Encontramos desde la cocina más tradicional de nuestra región a la más alta cocina internacional. Han debido de cambiar cocineros y camareros ya que por lo que sé el joven chef, enamorado de la cocina, ha trabajado en importantes hoteles de 5 estrellas de la capital de España y el servicio, pues es digno, para qué voy a decir otra cosa.

Anónimo dijo...

Tengo que decir que estoy decepcionadísima con este restaurante, compré una oferta en la página en que se anunciaron de groupon, de una cena para dos, pues bien, me dicen en el restaurante que sólo podemos ir a cenar de lunes a jueves, ya que tienen todos los viernes y sábados completos hasta julio!!!!!!!!!!!!!! no se lo creen ni ellos.
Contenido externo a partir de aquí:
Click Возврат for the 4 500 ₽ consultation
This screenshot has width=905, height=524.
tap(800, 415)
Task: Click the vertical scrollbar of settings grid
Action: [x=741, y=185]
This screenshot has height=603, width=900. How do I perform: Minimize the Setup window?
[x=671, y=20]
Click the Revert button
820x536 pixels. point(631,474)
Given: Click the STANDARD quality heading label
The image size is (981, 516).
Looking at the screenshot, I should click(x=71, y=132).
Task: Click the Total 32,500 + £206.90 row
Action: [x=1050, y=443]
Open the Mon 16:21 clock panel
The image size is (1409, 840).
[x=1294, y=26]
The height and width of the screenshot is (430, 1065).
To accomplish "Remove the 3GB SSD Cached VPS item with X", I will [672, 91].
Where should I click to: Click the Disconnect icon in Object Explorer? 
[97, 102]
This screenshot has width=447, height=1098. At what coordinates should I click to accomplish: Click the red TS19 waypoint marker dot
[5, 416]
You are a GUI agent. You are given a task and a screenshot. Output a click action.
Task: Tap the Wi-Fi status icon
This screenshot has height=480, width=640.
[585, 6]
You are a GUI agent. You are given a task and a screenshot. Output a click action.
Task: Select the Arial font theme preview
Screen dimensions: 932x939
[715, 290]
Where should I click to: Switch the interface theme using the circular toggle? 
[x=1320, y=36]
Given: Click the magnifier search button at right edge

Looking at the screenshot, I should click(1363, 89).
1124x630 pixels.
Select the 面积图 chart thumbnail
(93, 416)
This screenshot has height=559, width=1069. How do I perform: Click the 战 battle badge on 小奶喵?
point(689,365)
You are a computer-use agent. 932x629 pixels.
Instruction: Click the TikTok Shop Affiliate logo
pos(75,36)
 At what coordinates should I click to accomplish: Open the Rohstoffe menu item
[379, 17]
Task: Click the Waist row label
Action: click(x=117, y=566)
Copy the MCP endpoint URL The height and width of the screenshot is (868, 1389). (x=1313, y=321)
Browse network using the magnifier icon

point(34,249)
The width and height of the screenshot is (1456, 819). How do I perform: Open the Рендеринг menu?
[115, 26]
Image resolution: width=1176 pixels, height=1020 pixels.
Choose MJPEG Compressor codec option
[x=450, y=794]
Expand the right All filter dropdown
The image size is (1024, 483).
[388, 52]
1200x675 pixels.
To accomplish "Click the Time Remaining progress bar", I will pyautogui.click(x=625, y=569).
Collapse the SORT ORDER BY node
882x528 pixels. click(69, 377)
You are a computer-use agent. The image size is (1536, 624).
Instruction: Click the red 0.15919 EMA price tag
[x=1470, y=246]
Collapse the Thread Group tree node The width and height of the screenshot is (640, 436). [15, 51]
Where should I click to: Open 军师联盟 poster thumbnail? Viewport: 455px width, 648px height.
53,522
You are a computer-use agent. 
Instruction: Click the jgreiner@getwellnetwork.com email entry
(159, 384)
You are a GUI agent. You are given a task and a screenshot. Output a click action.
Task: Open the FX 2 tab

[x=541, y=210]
Esto no tiene nada que ver con la comida que no la he llegado a probar, porque además no pienso ir nunca mas, como si no hubiera bastante oferta de restaurantes sensacionales en Murcia, para ir a un sitio que como poco te sientes engañado. Si les interesa publicitarse en páginas de este tipo, sean serios, y sino, no lo hagan, pero no se puede ofertar una cosa, para que luego te digan cuando has comprado el bono, que es imposible, que si quieres vayas el lunes, que todos los sitios estan muertos o cerrados, qué vergüenza!!! no sé cómo será la comida, pero sí se cómo es la atención, y puedo decir que es pésima.

Anónimo dijo...

yo tambien he comprado un bono GROUPON , y me siento estafado, he intentado ir dos veces y no he podido, a pesar de avisar con 10 días de antelación. La honestidad y seriedad de un local publico se demuestra tanto si está en oferta como si no, salvo que digan la oferta para cuando este vacio, si llenamos, oferta no valida. Seguro que intentaré consumir la oferta y despues al alborada que está cerca y es bueno seguro.

Chef Chof dijo...

Espero que al final pudieras ir a San Lorenzo. Yo he tenido algún problema similar con groupon, pero despues de mucho intentarlo, conseguimos reservar. Fue en otro restaurante.Nosotros llamamos y pedimos mesa para el viernes que tuvieran, y a esperar. Supongo que los fines de semana seran más difíciles.

Anónimo dijo...

Estoy cansado de gente como este "señor". Una pregunta, eres critico grastronomico? Es muy facil criticar a un camarero y resaltar solo los detalles q te salen de la punta de la nariz y obviar todos los demas. Para mi q eres de ese nutrido grupo de entendidos en murcia q quieren un servicio de 100 euros pagando 10. Campeon, si quieres un servicio impoluto por el q tengas derecho a quejarte por el minimo error vete a una estrella michelin y pagala. Pertenezco a el sector de la hosteleria y estoy cansado de ver a tios como este q se permiten el lujo de destapar errores de camareros q segun este tio se esfuerzan por joder al cliente sin pensar q como a dixo esta solo para todo el salon por pequeño q sea, q sino una persona no pregunta las cosas este no puede saber lo q piensa y lo q es mas importante q no tiene ni idea de lo duro q es trabajar cara al cliente y lo q quema gente como este tipo. Anda, hazle un favor al susodicho bar y no vuelvas, y voy mas alla, quedate en casa a cenar anda q te aseguro q a gente como a ti no la quieren en ningun bar de murcia.

Oreikiko dijo...

Supongo que hago lo mismo que estas haciendo tu ahora mismo. Expresarme libremente. Asi que siento que a los intolerantes como tu no les guste la gente como yo. Pero si todos nos quedaramos en nuestra casa, como tu aconsejas, poco futuro tendría tu profesión. Pues lo dicho, esto funciona así. Si a mi no me gusta un restaurante, no vuelvo. Si no te gusta este Blog, pues ya sabes lo que tienes que hacer. Campeón.